TEXTO EM ESTUDO:
>>>>>

Chega-se assim a um conjuntura geopolítica na qual os EUA estão sendo esfacelados, politicamente, enquanto a UE é inundada por uma espécie de neoinvasão dos visigodos. E o que já se viu pode ser só o prelúdio. Os políticos que tomam decisões na UE estão tão perdidos no espaço que não podem controlar das fronteiras da "Fortaleza Europa" (e têm de firmar acordo macabro com o Sultão Erdogan); mas, ao mesmo tempo, nada disso impede que a mesma UE esteja sendo arrastada para uma guerra (fria) contra a Rússia.Aqui se vê/lê (ing.) boa explicação para a contradição.
Invocar o artigo 5º, contra um hacker solitário
E lá na Rússia? O que quer o povo russo? Pesquisa do Levada Center realizada há quatro meses ainda oferece excelentes pistas.
52% dos pesquisados preferem economia controlada pelo estado, contra 26% que preferem o turbocapitalismo ocidental e 22% que preferem permanecer com o modelo econômico atual. Principal preocupação entre os russos é a recessão. Ao mesmo tempo, quase 75% apoiam que o Kremlin não faça qualquer concessão ao eixo dos Atlanticistas – assumindo que alguma concessão gerasse afrouxamento das sanções.
Nessa conjuntura entra o St. Petersburg International Economic Forum, que, claro, foi boicotado pela Washington oficial. O que, aliás, não impediu que o presidente da Comissão Europeia, Jean-Claude Juncker, tenha ido a Moscou para discutir face a face com o presidente Putin o atual impasse UE-Rússia. Ainda que o assunto "sanções per se" não tenha "surgido", os dois lados sabem que é indispensável encontrar uma saída de estilo asiático, com saída honrosa para todos, do atual "relacionamento gélido".
Também é mito que se Moscou vier a fazer "concessões" na Ucrânia e na Síria a atitude seria vista como possibilitadora de mais investimentos ocidentais na Rússia. Esses assuntos são decididos em Washington, não em Bruxelas. O que interessa ao governo dos EUA – e interessa aos dois partidos – é principalmente a OTAN, não a UE.
O que enfurece o governo dos EUA em Washington é que um possível Brexit muito menos que acelerar a desintegração em câmera-lenta da UE (a qual afinal, se desintegrará, de um modo ou de outro), é que reduz seriamente a influência da Grã-Bretanha como cavalo de Troia a favor dos interesses dos EUA em Bruxelas. E que também abrirá uma brecha para que Moscou explore o torvelinho político e tente minar a OTAN de dentro para fora.

<<<<<

TAREFAS PROPOSTAS:
a. No texto sobre as relações entre a UE, os EUA e a Rússia, qual porcentagem dos russos pesquisados pelo Levada Center prefere uma economia controlada pelo Estado?
b. Escreva a continuação do texto sobre as relações entre a UE, os EUA e a Rússia, começando logo após a última frase apresentada.

Dados registrados:

>>>>>

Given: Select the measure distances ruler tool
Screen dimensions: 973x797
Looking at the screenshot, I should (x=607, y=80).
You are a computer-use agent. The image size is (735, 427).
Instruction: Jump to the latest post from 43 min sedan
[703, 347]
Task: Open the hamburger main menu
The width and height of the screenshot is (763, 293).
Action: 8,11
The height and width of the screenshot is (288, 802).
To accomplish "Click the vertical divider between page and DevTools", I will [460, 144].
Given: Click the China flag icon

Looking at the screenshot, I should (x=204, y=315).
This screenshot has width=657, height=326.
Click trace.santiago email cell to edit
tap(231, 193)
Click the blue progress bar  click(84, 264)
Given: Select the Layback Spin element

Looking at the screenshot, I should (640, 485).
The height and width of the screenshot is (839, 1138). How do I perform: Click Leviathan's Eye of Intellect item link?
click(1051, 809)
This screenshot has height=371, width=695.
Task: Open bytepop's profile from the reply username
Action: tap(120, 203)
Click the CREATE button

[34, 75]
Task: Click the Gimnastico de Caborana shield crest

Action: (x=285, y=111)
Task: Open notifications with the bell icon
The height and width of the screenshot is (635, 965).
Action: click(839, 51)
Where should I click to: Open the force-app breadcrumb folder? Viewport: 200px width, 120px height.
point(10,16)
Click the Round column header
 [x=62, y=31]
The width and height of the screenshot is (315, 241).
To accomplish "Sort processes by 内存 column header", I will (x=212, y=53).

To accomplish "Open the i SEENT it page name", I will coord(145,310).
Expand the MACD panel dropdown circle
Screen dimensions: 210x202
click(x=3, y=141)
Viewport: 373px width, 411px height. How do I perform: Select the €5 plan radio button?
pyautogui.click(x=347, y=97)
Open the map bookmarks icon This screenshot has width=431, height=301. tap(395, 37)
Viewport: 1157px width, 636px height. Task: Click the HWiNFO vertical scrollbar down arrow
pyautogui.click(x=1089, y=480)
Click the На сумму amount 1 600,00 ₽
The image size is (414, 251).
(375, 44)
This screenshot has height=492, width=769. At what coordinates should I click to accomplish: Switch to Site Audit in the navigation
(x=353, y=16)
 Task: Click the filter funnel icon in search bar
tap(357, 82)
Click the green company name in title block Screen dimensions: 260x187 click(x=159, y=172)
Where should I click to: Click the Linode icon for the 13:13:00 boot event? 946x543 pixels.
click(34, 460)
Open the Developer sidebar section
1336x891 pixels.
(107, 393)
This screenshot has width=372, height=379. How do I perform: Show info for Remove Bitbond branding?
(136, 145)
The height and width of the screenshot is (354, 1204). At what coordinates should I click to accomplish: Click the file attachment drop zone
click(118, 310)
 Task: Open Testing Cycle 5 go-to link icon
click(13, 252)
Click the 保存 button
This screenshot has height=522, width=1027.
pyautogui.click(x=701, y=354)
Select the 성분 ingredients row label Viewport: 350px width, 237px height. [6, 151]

<<<<<

RESPOSTAS POR TAREFA:
a. 52% dos pesquisados.

b.
Aconteça o que acontecer post-Brexit, a OTAN continuará a inchar junto às fronteiras da Rússia – e além. Considerem o anúncio no início da semana, de que a OTAN considerará também algum ataque de ciberguerra como motivo para invocar o artigo 5º – que fala da "defesa coletiva".
A OTAN decidiu sobre esse upgrade depois de ter 'anunciado' que "hackers russos" teriam atacaram o servidor de e-mails subterrâneo de Hillary Clinton. Na verdade, foi obra deGuccifer 2.0, hacker solitário, que entregou montanha de documentos a Wikileaks; o material, a ser publicado em breve, traz notícias esmagadoramente importantes para a candidata oficial da OTAN à presidência dos EUA.
Imaginem um cenário no qual a OTAN realmente tenha coragem para invocar o Artigo 5º e atacar a Rússia, a qual, na sequência, neutralizará a OTAN com armas eletrônicas de seu próprio arsenal. Pois isso também seria objeto de reengenharia, para ser apresentado como "agressão russa". Até aí, nenhuma novidade.
A Think-tank-elândia dos EUA, o consenso do governo de Washington, os generais da OTAN, todos esses continuarão a só acreditar na própria húbris. Existiria "agressão russa", 'porque' a Rússia estaria 'em colapso'. E a única solução 'é esmagar os russos' com nossa força militar. Boa-sorte na empreitada.